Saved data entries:

------------------------------------------------

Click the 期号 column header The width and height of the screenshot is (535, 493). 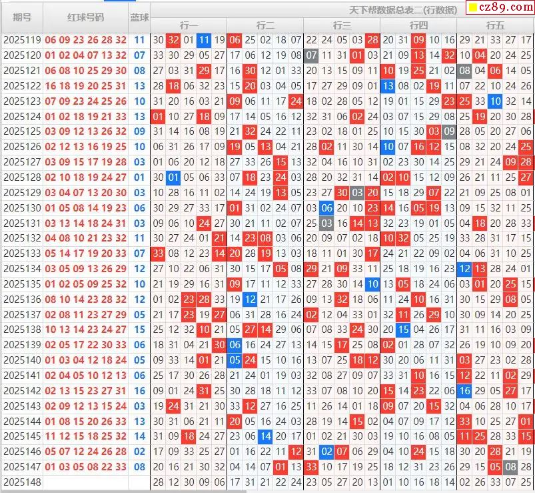tap(21, 17)
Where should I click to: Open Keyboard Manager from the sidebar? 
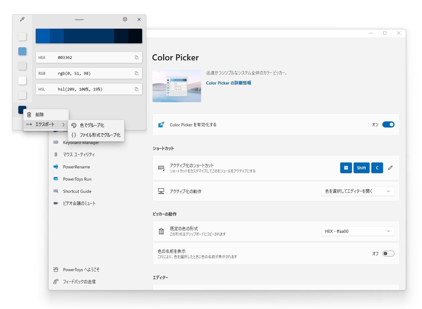tap(81, 142)
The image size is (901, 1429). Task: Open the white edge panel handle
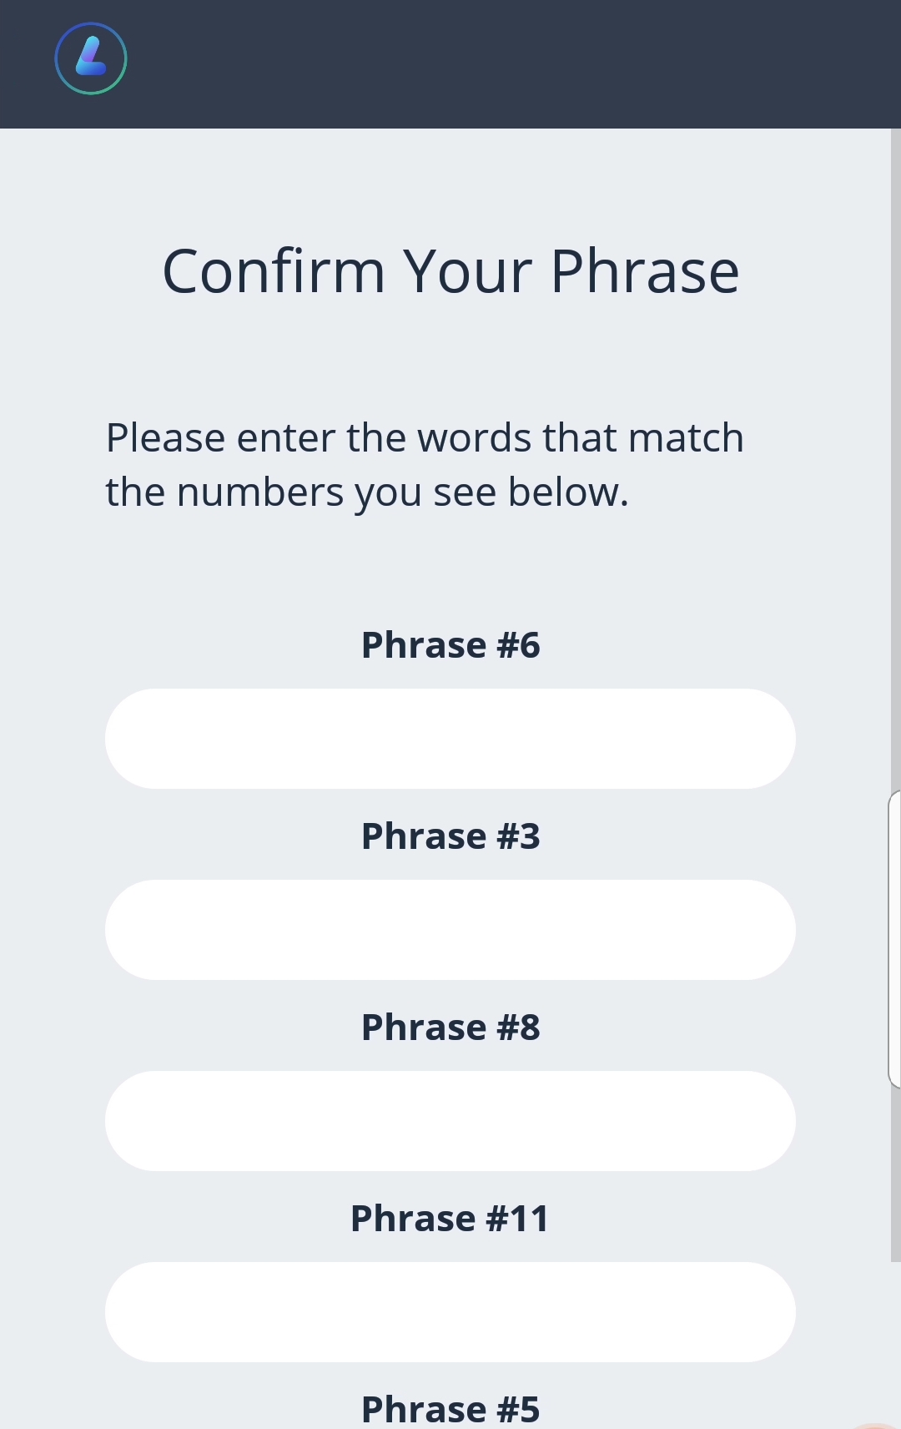pos(894,939)

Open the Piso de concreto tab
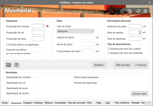coord(77,103)
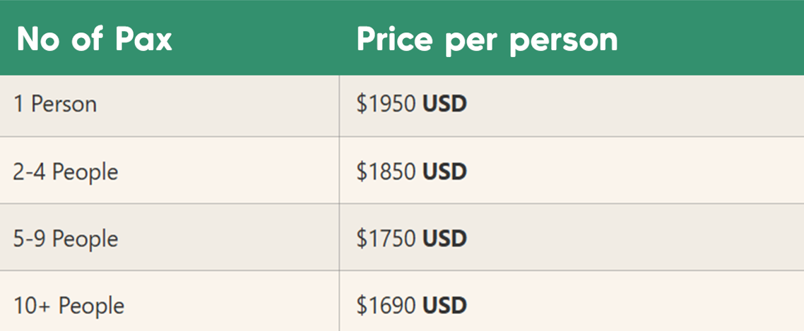804x331 pixels.
Task: Click the word "People" in 2-4 row
Action: 85,172
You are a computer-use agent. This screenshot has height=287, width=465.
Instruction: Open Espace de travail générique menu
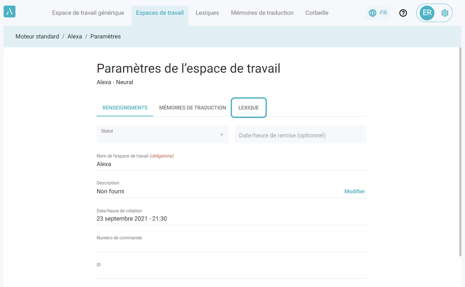tap(88, 13)
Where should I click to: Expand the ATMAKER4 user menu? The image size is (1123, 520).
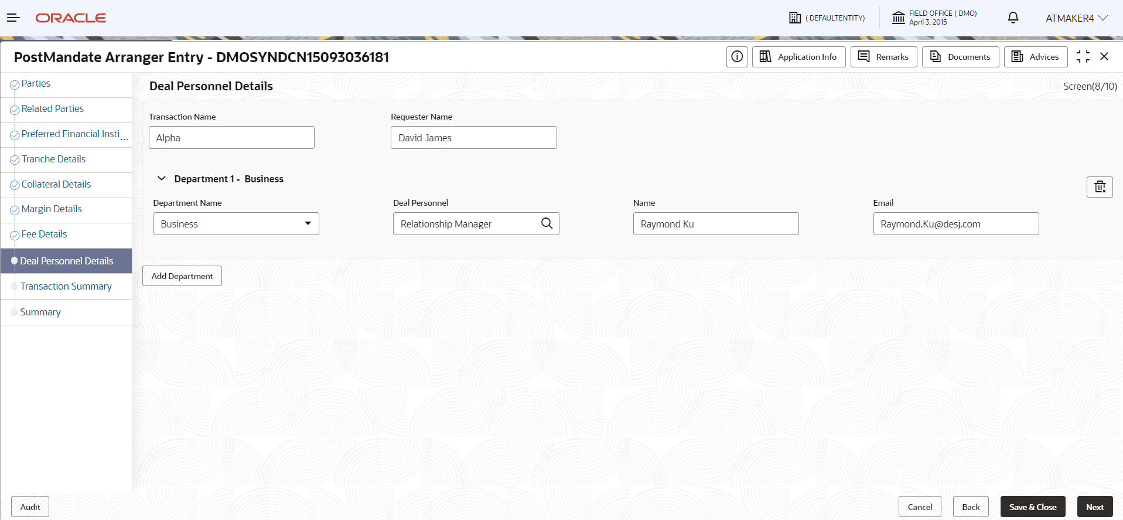point(1076,18)
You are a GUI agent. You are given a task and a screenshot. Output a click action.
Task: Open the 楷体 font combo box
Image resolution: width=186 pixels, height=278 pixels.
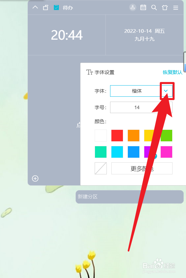coord(141,91)
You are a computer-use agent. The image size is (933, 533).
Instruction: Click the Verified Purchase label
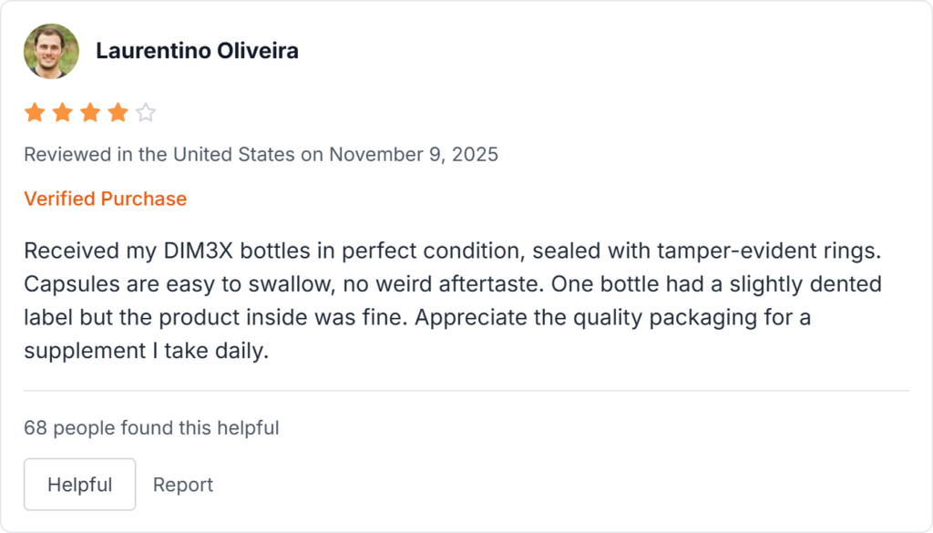[105, 199]
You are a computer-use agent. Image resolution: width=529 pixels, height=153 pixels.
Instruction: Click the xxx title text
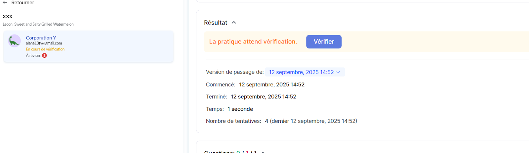8,16
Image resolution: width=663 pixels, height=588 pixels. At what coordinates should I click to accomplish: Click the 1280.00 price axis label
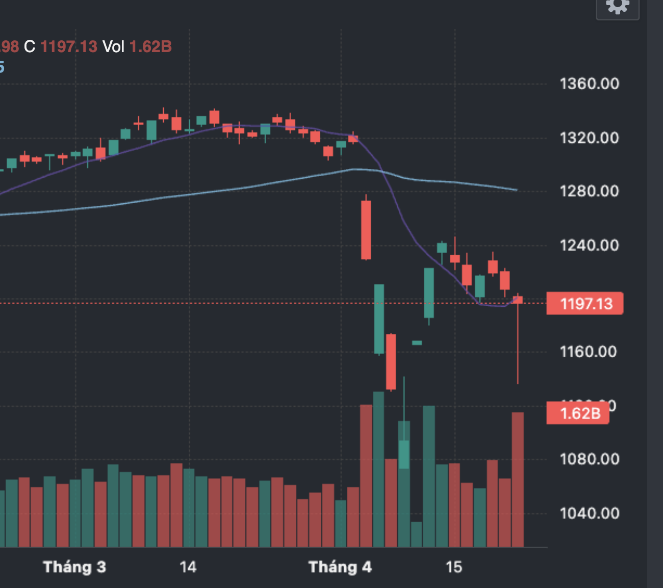pyautogui.click(x=589, y=191)
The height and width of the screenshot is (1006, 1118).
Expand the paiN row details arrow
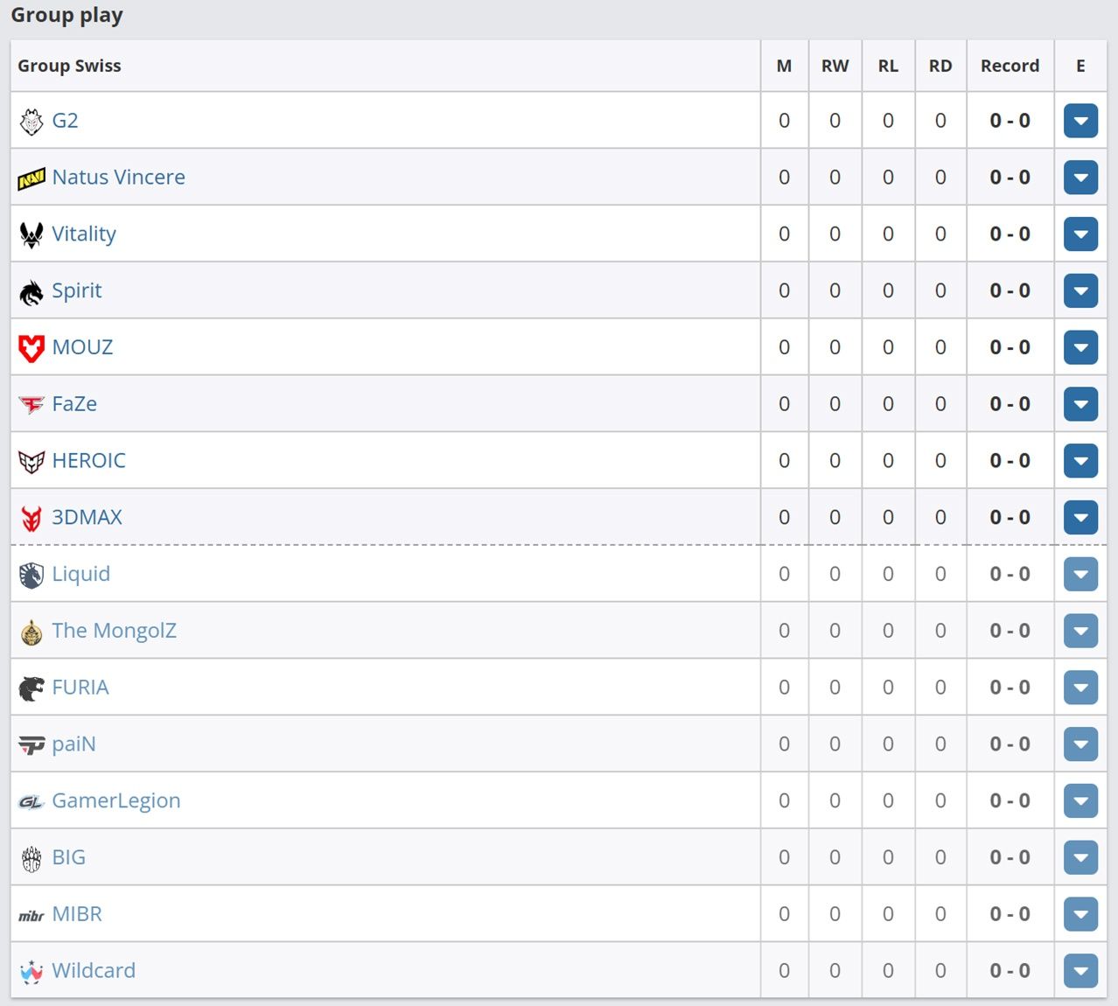pos(1080,744)
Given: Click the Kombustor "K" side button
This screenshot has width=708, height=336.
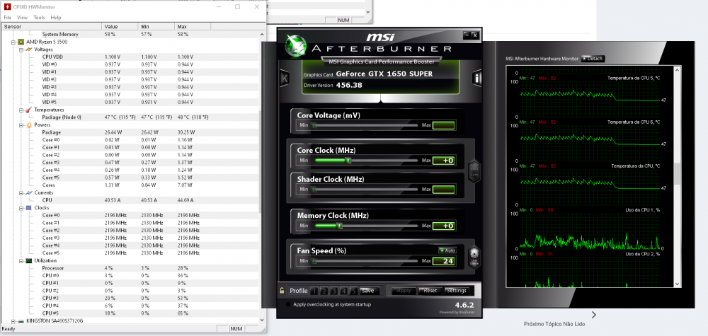Looking at the screenshot, I should click(284, 78).
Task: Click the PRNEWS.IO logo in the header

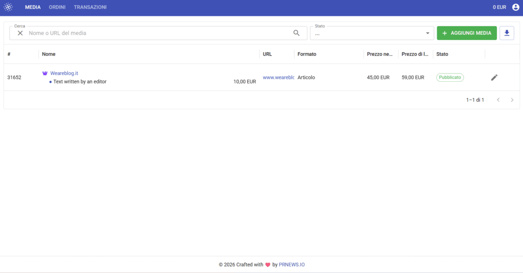Action: 8,7
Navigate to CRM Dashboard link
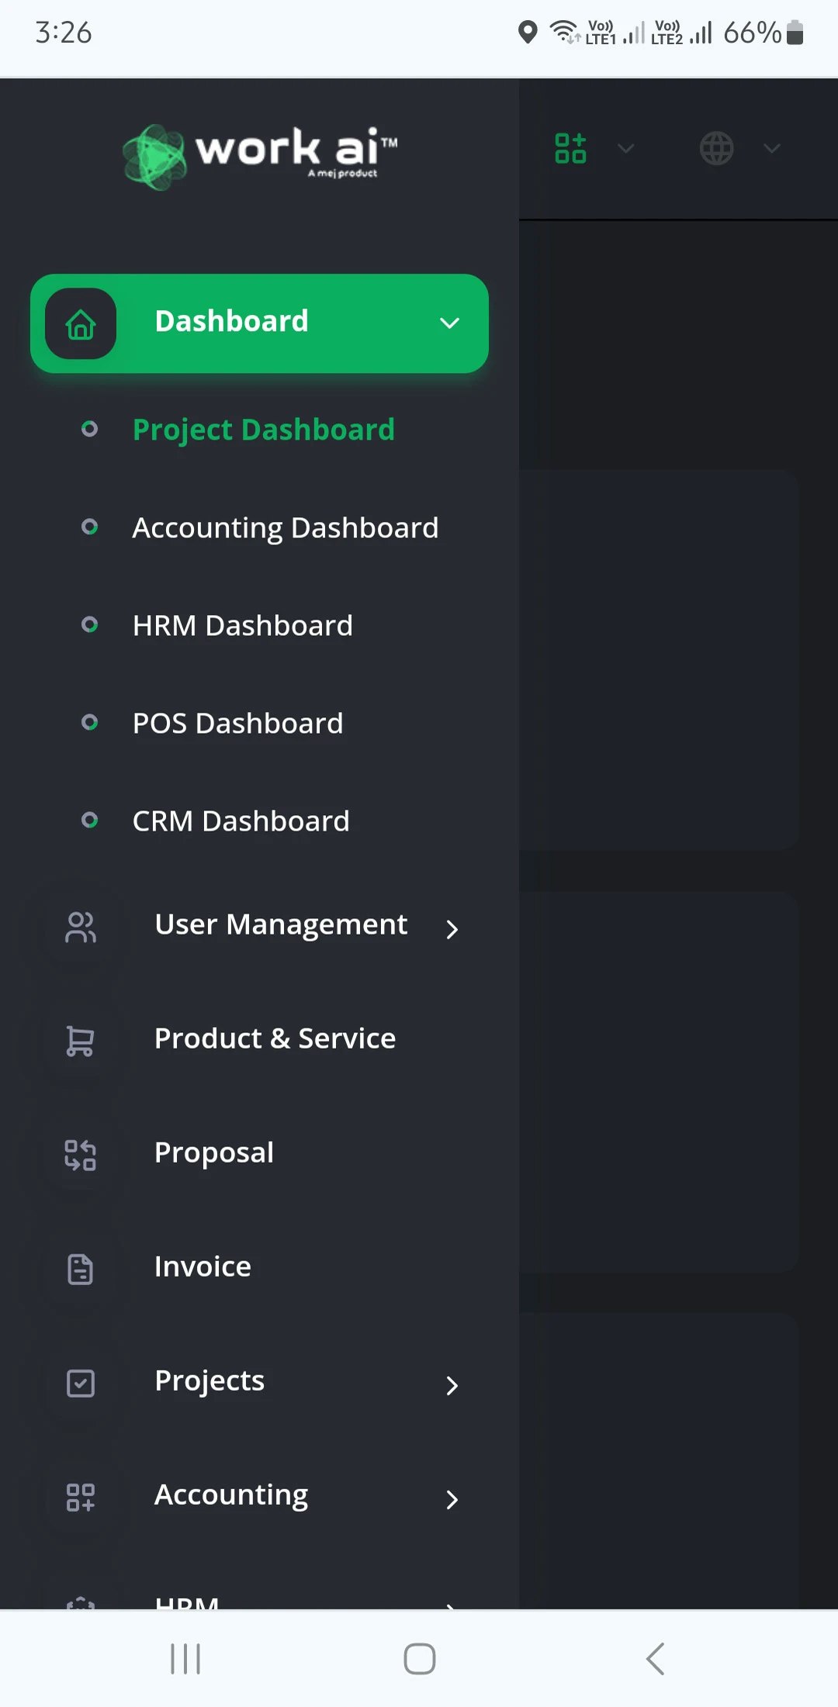838x1707 pixels. coord(241,821)

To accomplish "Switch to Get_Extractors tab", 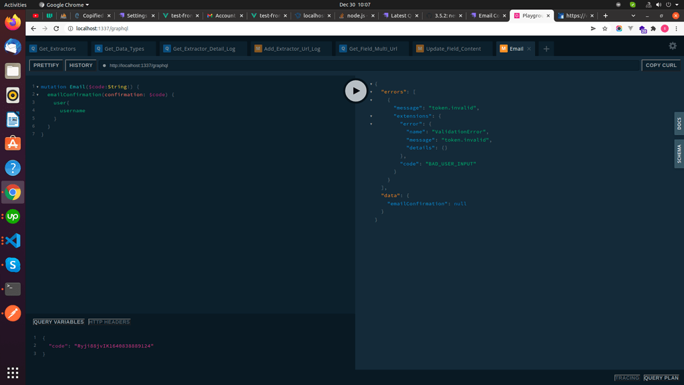I will 57,48.
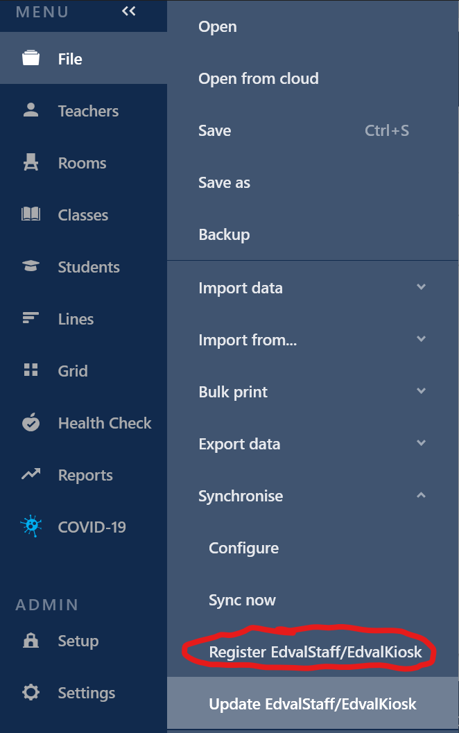Collapse the menu with double chevron

[x=129, y=11]
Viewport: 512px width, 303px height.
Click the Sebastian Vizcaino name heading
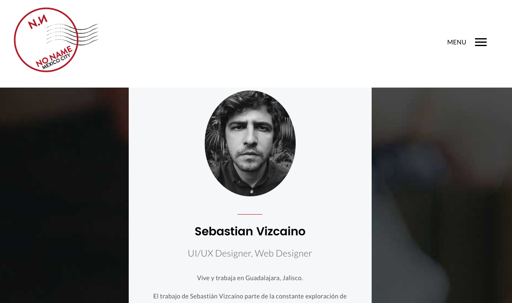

------------------------------------------------

EXERCISE REQUIREMENTS: Only the number is needed: please work out how many lines in the data contain the string "agent".

SOLUTION TO THIS EXERCISE: 4